- Verilen Metin
Atal, burada yaptığı açıklamada, iklim krizine bağlı olarak Akkuyu Nükleer Santral alanında 2022 Ağustos ayında deniz suyu sıcaklığının 30,5 C’yi geçtiğini anımsattı. “Akdeniz’İn su sıcaklığı Akkuyu nükleeri soğutması imkansız hale geldi” diyen Atal, bunun üzerine çalıştırılmaya çalışıldığı takdirde patlayacak olan Akkuyu Nükleer Santralinde, ‘Soğutma Suyu Çevresel Etki Değerlendirme Raporu’nun alınması ve inşaatın derhal durdurulması talebiyle açılan davaya dair bilgilendirme yaptı.
“BAKANLIK YETERLİ TEK BİR İNCELEME DAHİ SUNAMADI”
Fransa’da soğutma suyu sıcaklığının 28 C’yi geçtiği için, İsveç’te ise 25 C’yi geçtiği için nükleer santraller durdurulmaya başlandığını işaret eden İsmail hakkı Atal, “Biz dava açtıktan sonra ise 2023 Ağustos ayında Akkuyu denizel alanı 31,9 C’yi gördü ve 2023 Temmuz ayı deniz suyu sıcaklık ortalaması 28,4 C’ oldu.
Mersin 2. İdare Mahkemesi 22 Haziran 023 tarihinde davalı Çevre ve Şehircilik Bakanlığından ‘ÇED kapsamında soğutma suyu yeterliliği açısından yapılan/ yaptırılan teknik bir incelemenin bulunup bulunmadığını sordu. Ancak dosyaya 24.07.2023 tarihinde 23 sayfalık cevap dilekçesi sunan davalı bakanlık, soğutma suyu yeterliliği ile ilgili tek bir inceleme dahi sunamazken, sadece deşarj suyunun deniz suyunu ne kadar ısıtacağına ilişkin modellemeler sunarak, somut nükleer facia tehlikesini soyut olarak inkar etti.
“AKKUYU DENİZİ GEZEGENDEN 2 KAT FAZLA ISINIYOR”
Ortalama denizel sıcaklığın ortalama karasal sıcaklıktan daha fazla olduğu gezegendeki tek nükleer sahası Akkuyu denizi ise gezegenden 2 kat fazla ısınıyor. Bunlar üzerine davalı bakanlık, Akkuyu çılgınlığından vazgeçmek yerine, 28 C’nin üzerindeki su sıcaklığında da Akkuyu’nun çalıştırılmasına izin verileceğine ilişkin (adrese teslim) Su Kirliliği Kontrolü Yönetmeliğinde değişiklik yaparak, Akkuyu inadıyla küresel iklim krizine kafa tutan tek bakanlık olarak tarihe geçti.

- Yönergeler
• A. Akkuyu Nükleer Santrali hakkındaki metinde yer alan şu cümleyi İngilizceye çevirin: “Ortalama denizel sıcaklığın ortalama karasal sıcaklıktan daha fazla olduğu gezegendeki tek nükleer sahası Akkuyu denizi ise gezegenden 2 kat fazla ısınıyor.”
• B. Akkuyu Nükleer Santrali ile ilgili metni son cümlesinden itibaren devam ettirin.

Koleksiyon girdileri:
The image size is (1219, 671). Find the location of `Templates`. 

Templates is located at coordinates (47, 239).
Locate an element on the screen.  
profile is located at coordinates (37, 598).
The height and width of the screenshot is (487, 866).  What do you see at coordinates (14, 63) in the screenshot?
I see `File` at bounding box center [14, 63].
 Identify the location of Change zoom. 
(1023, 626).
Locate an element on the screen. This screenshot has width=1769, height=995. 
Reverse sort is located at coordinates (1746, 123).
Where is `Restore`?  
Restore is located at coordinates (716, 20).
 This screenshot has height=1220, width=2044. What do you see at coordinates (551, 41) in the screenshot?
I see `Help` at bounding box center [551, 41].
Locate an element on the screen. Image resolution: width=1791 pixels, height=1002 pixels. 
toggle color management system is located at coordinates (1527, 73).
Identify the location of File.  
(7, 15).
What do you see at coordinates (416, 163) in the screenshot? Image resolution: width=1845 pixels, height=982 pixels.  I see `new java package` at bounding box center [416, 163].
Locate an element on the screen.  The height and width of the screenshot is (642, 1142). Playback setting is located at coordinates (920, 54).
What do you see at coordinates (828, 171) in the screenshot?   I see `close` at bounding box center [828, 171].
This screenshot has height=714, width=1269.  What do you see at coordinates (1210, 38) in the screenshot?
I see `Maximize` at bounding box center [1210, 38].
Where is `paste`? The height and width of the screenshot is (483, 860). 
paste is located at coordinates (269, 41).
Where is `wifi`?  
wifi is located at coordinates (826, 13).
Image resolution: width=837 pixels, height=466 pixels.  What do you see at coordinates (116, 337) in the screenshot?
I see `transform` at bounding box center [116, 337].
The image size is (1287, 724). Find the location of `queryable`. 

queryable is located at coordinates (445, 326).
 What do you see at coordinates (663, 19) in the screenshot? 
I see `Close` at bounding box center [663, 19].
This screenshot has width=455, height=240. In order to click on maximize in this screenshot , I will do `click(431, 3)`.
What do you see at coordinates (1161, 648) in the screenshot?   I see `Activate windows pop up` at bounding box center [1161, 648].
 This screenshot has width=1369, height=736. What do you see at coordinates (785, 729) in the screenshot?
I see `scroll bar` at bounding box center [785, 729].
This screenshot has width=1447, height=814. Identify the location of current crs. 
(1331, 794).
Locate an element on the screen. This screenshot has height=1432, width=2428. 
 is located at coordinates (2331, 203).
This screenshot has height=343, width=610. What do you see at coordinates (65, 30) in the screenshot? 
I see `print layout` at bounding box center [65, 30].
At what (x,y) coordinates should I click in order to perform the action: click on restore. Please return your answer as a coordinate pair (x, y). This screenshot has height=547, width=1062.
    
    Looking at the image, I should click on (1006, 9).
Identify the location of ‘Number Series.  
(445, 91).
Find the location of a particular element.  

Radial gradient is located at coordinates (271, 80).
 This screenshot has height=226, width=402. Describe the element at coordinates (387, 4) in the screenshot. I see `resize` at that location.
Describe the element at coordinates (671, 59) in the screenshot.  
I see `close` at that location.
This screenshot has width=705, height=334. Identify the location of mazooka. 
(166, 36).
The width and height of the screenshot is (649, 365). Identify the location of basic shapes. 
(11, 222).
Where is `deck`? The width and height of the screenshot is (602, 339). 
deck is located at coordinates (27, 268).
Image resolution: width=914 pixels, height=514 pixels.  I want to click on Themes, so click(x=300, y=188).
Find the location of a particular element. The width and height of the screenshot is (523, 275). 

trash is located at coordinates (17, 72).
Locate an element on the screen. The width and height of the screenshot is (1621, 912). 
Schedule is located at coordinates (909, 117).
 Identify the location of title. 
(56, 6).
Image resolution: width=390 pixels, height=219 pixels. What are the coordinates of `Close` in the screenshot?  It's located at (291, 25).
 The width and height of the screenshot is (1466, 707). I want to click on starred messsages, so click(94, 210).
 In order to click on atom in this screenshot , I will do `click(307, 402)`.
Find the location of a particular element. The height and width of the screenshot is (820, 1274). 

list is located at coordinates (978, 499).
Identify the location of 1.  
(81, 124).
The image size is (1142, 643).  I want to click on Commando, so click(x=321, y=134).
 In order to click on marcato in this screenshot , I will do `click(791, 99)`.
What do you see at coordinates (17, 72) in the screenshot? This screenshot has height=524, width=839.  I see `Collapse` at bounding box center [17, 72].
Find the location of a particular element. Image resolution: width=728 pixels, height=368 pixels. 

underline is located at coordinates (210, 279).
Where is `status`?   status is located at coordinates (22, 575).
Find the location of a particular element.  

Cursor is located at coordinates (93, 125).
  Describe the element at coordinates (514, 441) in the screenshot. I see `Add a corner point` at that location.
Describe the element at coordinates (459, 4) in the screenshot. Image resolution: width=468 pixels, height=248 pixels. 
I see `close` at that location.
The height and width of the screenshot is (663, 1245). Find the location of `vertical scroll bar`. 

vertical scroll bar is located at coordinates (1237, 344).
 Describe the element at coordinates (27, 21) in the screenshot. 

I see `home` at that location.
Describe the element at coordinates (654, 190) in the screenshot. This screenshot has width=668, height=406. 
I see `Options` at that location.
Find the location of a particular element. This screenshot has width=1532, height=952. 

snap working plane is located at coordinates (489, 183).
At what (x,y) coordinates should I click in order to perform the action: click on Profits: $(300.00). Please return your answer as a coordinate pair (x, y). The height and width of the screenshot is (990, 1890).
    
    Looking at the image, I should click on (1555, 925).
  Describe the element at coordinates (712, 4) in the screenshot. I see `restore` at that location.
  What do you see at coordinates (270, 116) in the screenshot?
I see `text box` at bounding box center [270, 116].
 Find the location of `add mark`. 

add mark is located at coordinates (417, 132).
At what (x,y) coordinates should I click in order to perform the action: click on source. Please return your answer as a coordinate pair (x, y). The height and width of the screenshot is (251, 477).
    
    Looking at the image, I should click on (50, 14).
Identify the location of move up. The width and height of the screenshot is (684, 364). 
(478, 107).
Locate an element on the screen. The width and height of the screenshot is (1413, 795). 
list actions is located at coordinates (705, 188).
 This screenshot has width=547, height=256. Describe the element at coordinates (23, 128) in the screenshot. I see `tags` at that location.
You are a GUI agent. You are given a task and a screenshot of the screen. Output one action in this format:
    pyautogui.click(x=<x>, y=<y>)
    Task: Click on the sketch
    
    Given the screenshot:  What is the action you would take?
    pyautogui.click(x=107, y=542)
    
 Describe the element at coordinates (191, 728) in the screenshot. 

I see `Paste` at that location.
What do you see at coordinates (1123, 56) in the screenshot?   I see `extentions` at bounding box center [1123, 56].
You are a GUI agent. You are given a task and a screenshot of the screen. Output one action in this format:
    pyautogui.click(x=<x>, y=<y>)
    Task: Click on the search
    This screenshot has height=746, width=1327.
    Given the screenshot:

- Nihai Sonuçlar
• A. The Akkuyu sea, the only nuclear site on the planet where the average sea temperature is higher than the average land temperature, is warming twice as much as the planet.

• B.
KEŞİF YAPILMADAN DURUŞMA GÖRÜLDÜ
Davalı Çevre ve Şehircilik Bakanlığı nezdinde soğutma suyu ile ilgili tek bir inceleme -değerlendirme yapılmamış olduğu ortaya çıktığı halde Mersin 2. İdare Mahkemesi soğutma suyunun yetersiz olduğunu ortaya koyacak keşif ve bilirkişi incelemesi yapmaksızın 30.11.2023 tarihine duruşma günü verdi. Bunun üzerine 22. 11. 2023’te keşif ve bilirkişi incelemesi yapılmadan karar verilemeyeceğini bilimsel delillerle destekleyen dilekçemizi sunduk. Davalı bakanlık dosyaya alelacele 28.11.2023 günü iki mütalaa sundu ve bu mütalaalar iddialarımızı dolaylı olarak kanıtladı.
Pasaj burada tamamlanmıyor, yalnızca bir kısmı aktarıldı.